The Government Accountability Office this month released a report indicating that the Department of Veterans Affairs had made limited progress to improve its health care since being added to the high-risk list in 2015. This limited progress led GAO to keep the VA health care system on the 2017 list for concerns over timeliness, quality, and safety of veterans’ health care.

Since 2015, VA has partially met two of the five criteria for getting off of the high-risk list–leadership commitment and creating an action plan.  VA officials have shown leadership commitment by establishing a task force and working groups for addressing issues that led to the high-risk designation. They also provided an action plan in August 2016 that explored the five top areas of concern for GAO:

  • Ambiguous policies and inconsistent processes.
  • Inadequate oversight and accountability.
  • Information technology challenges.
  • Inadequate training for VA staff.
  • Unclear resource needs and allocation priorities.

However, the VA has not addressed the other three criteria for getting off of the list–agency capacity, monitoring efforts, and demonstrated progress.

One of the top areas for concern is IT challenges. In the 2015 report, GAO identified VA’s existing IT systems as outdated, inefficient, and limited. The VA began working with the Department of Defense to improve record sharing between electronic health records (EHRs), but GAO saw a lack of data-driven goals. They recommended VA and the DoD establish more clear metrics, but as of February 2017, they had only started to look at ways to establish baseline metrics.

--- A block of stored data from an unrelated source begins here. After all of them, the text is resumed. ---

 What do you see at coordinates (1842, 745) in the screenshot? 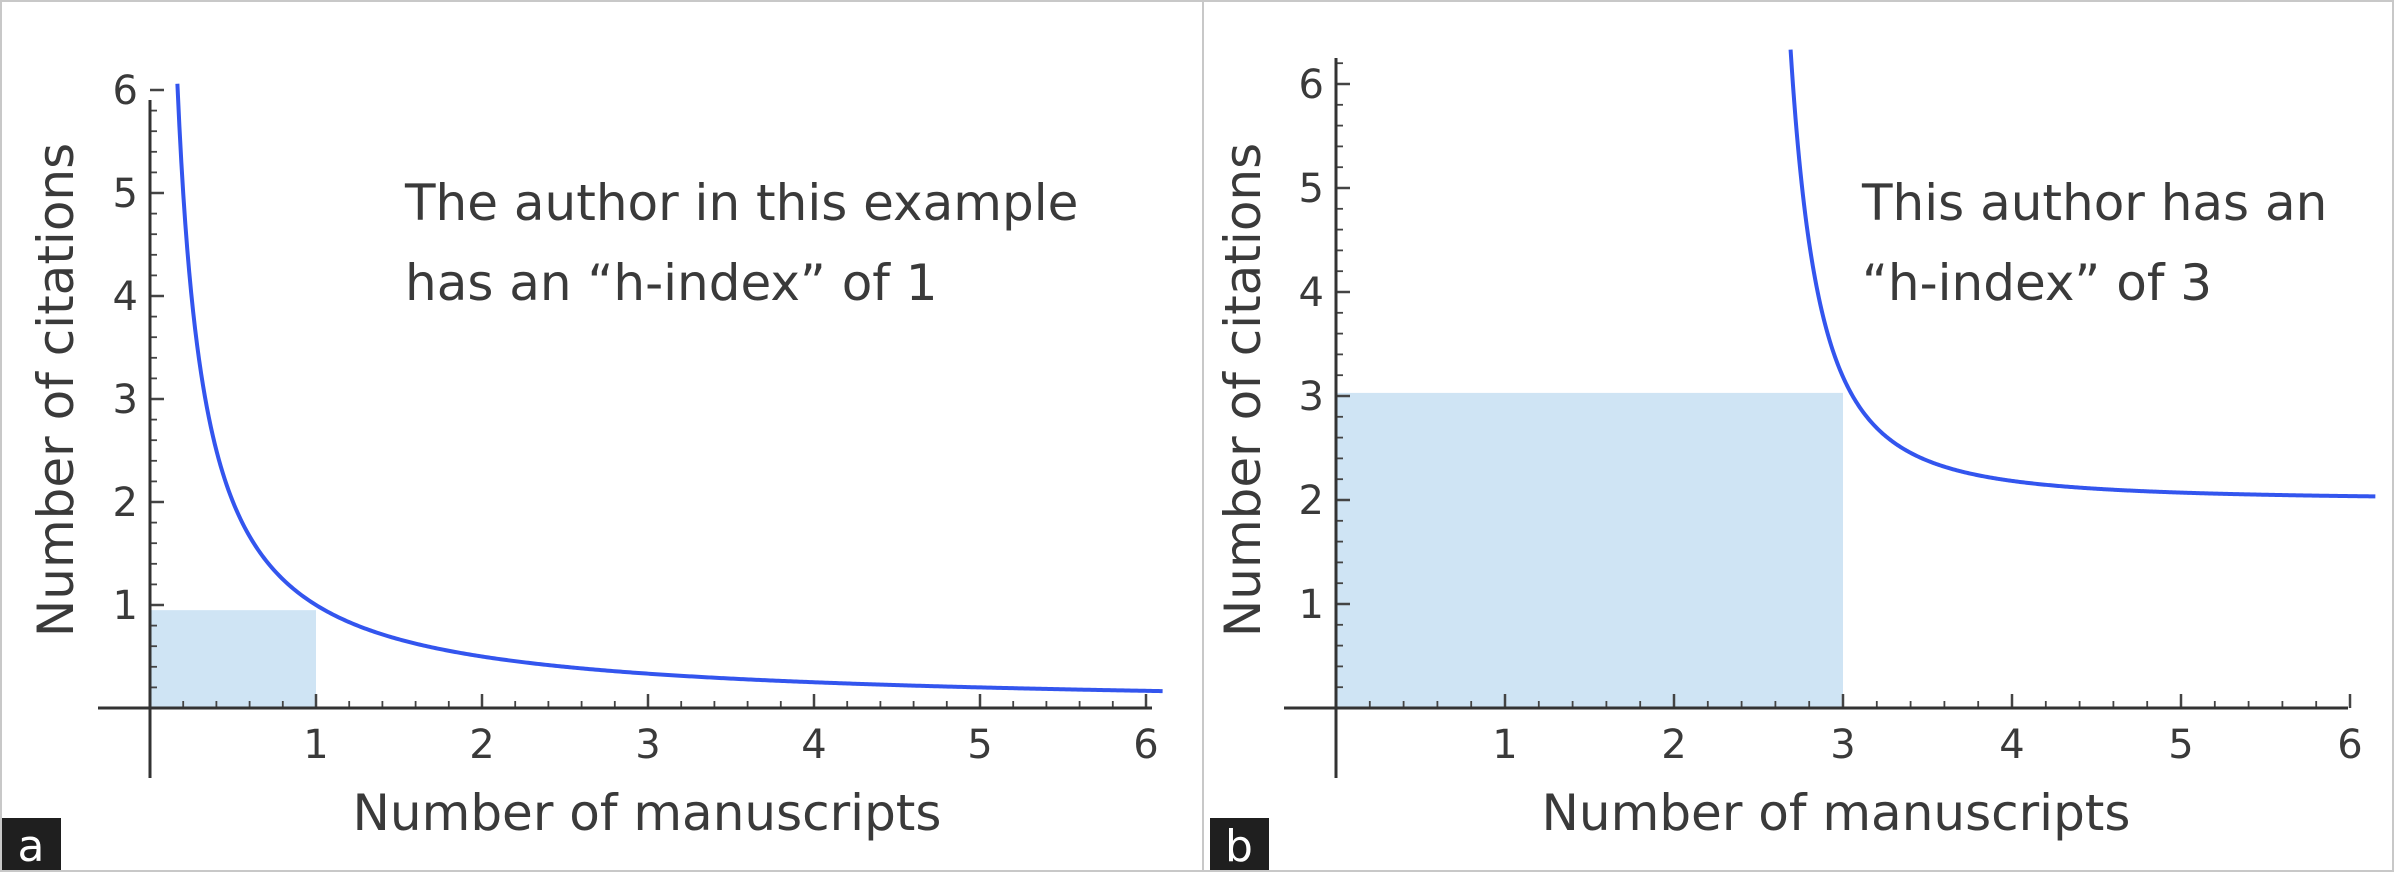
I see `panel-b-x-tick-label: 3` at bounding box center [1842, 745].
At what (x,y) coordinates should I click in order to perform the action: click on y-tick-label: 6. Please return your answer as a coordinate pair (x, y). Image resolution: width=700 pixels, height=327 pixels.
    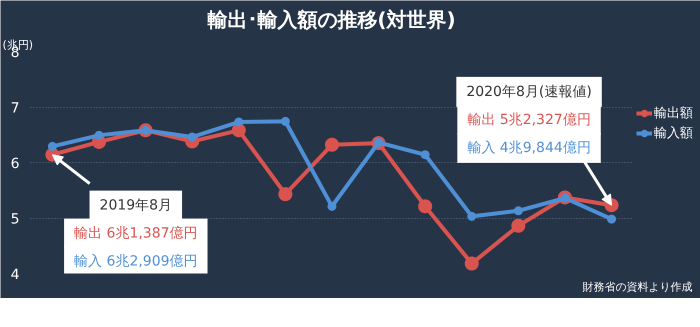
    Looking at the image, I should click on (15, 164).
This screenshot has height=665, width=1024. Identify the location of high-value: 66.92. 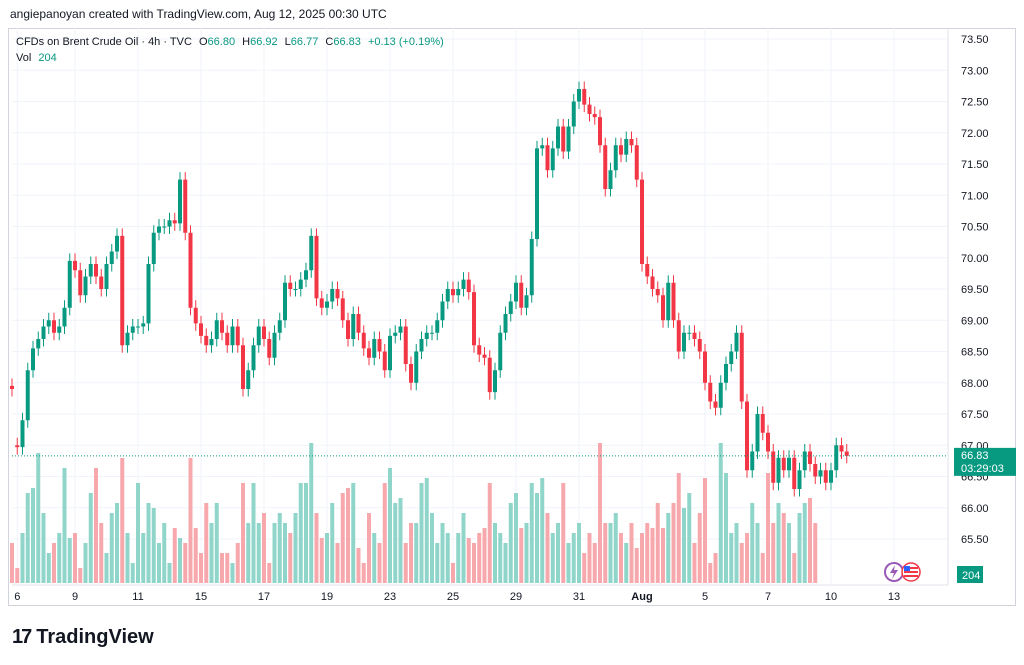
(264, 42).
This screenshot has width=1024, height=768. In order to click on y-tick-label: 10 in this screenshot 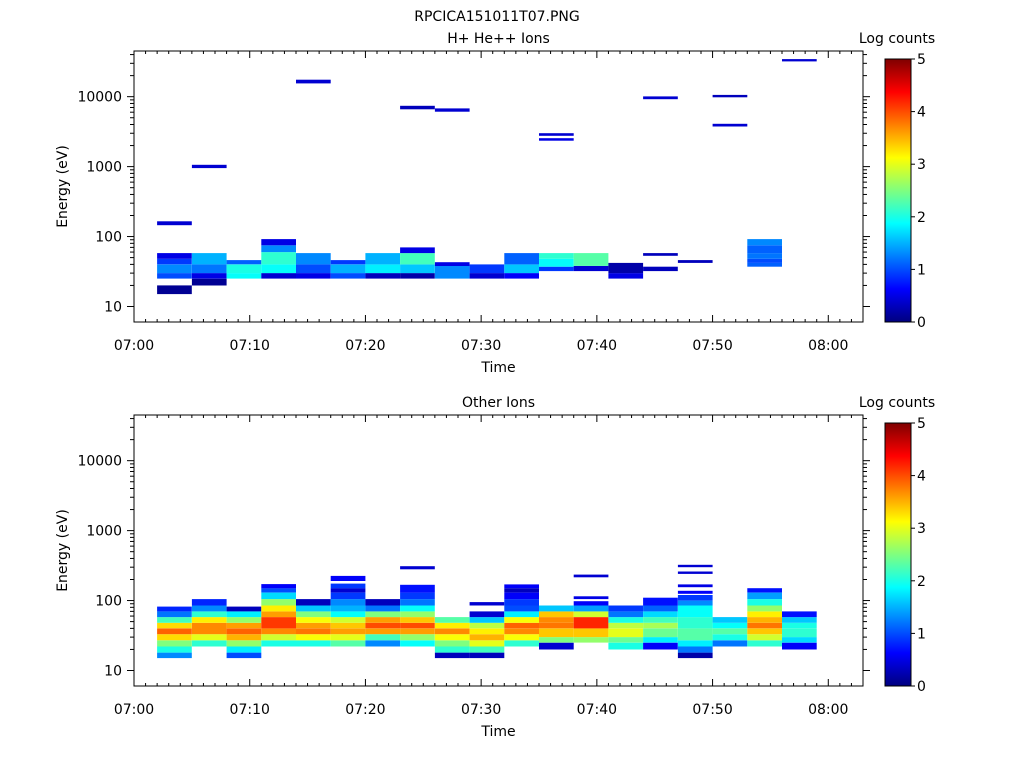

Moving forward, the VA will also need to demonstrate stronger leadership support, update their action plan to include root cause analyses for each area of concern, clear metrics to access progress, and identifying resources to help achieve goals. The agency also must begin implementing the more than 100 open recommendations GAO has made to remedy the identified areas of concern. The report says that, “until VA addresses these serious underlying weaknesses, it will be difficult for the department to effectively and efficiently implement improvements addressing the five areas of concern that led to the high-risk designation.”

In the report, GAO says doing this type of study is critical, as “VA operates one of the largest health care delivery systems in the nation…and enrollment in the VA health care system has grown significantly, from 7.9 million in fiscal year 2006 to almost 9 million in fiscal year 2016.”